= John Milliman =

American marine geologist

John D. Milliman (born 5 May 1938) is a retired American Emeritus Professor of marine geology. He is a professor emeritus in the department of physical sciences and in the Virginia Institute of Marine Science at the College of William & Mary.

==Education==
Milliman earned Bachelor of Science from the University of Rochester, a Master of Science from the University of Washington, Seattle, and a PhD from the University of Miami. In 1969-70 he was an Alexander von Humbolt Fellow at the University of Heidelberg, and in 1981 he was a guest professor at the University of Oslo (Norway).
==Research==
In 1968, Milliman and K.O. Emery published an article in Science suggesting that the Holocene transgression began 14,000 years ago and was over by 7,000 years ago. In 2003 he and Jonathan A. Warrick found that rivers of Southern California, such as Santa Clara River and Transverse Ranges, discharge a huge amount of sediment especially during El Niño–Southern Oscillation. In 2005 Milliman studied seven rivers in Taiwan after typhoon Herb swept through the region.

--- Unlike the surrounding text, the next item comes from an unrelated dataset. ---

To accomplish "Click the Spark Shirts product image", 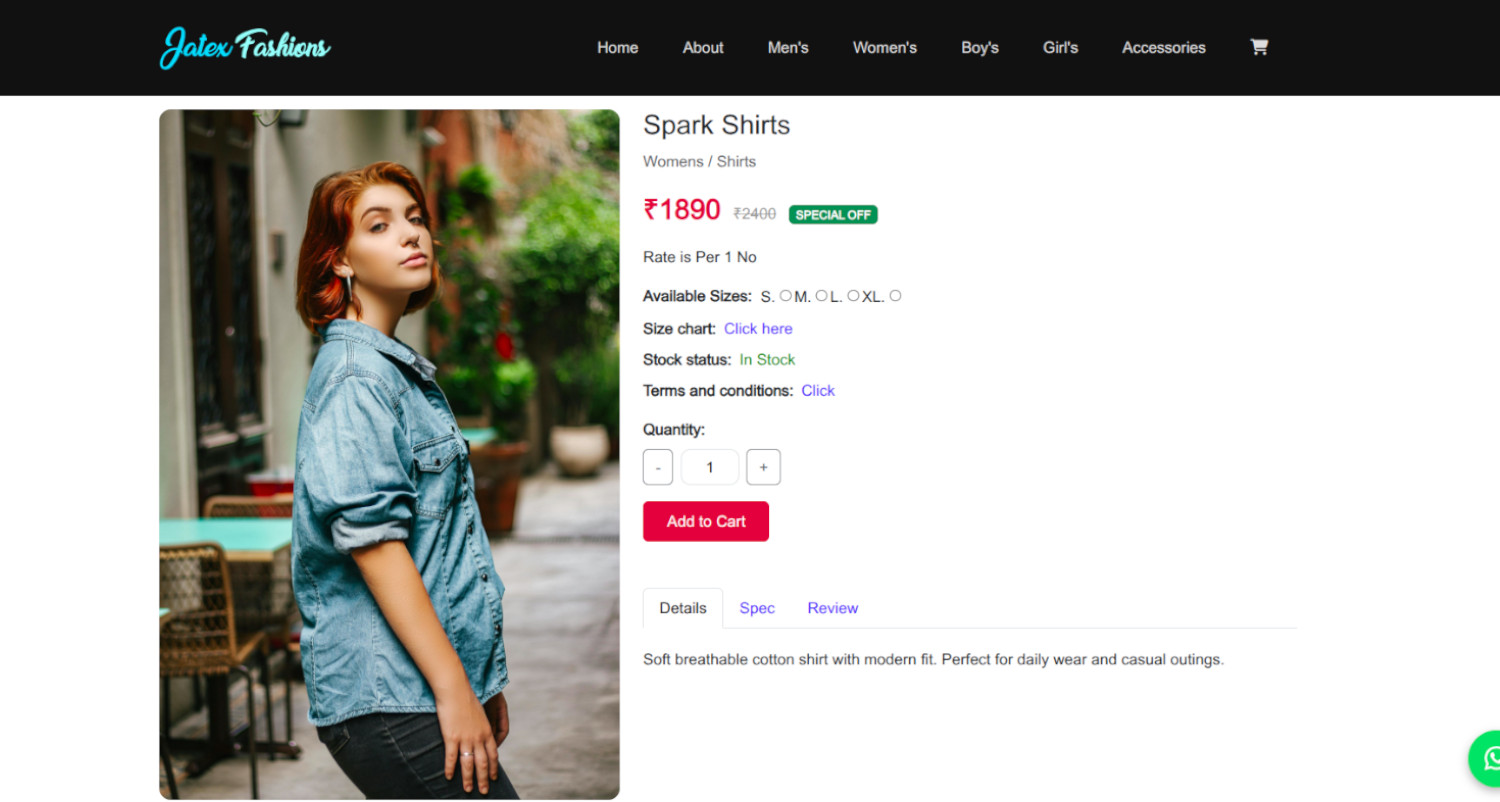I will pyautogui.click(x=389, y=454).
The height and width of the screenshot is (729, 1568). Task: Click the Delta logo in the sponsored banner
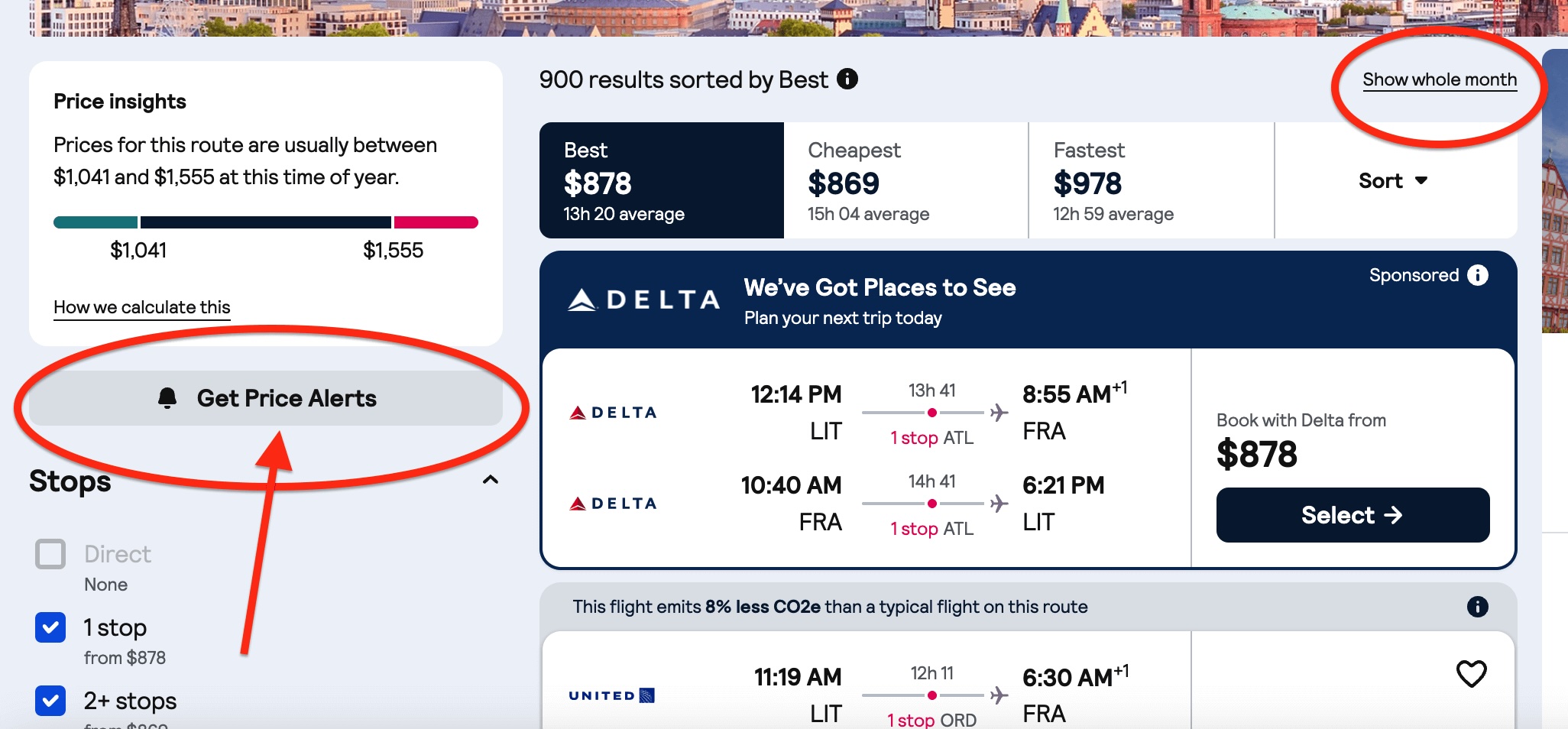(x=644, y=299)
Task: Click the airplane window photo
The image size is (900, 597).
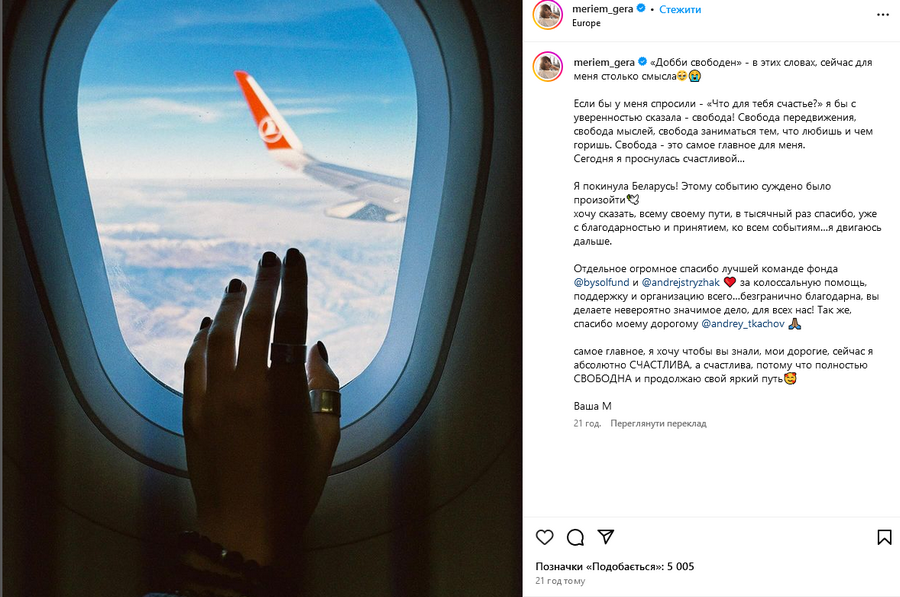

He and his colleagues also studied the following river and shelf systems: Yangtze, Yellow, Fly, etc.

Milliman was named one of Virginia's "outstanding scientists" by Governor Bob McDonnell in 2012.

==Selected publications==
- J.D. Milliman (2012). "Recent Sedimentary Carbonates: Part 1 Marine Carbonates" (pbk reprint of 1974 publication)
- John D. Milliman (2013). "River Discharge to the Coastal Ocean: A Global Synthesis"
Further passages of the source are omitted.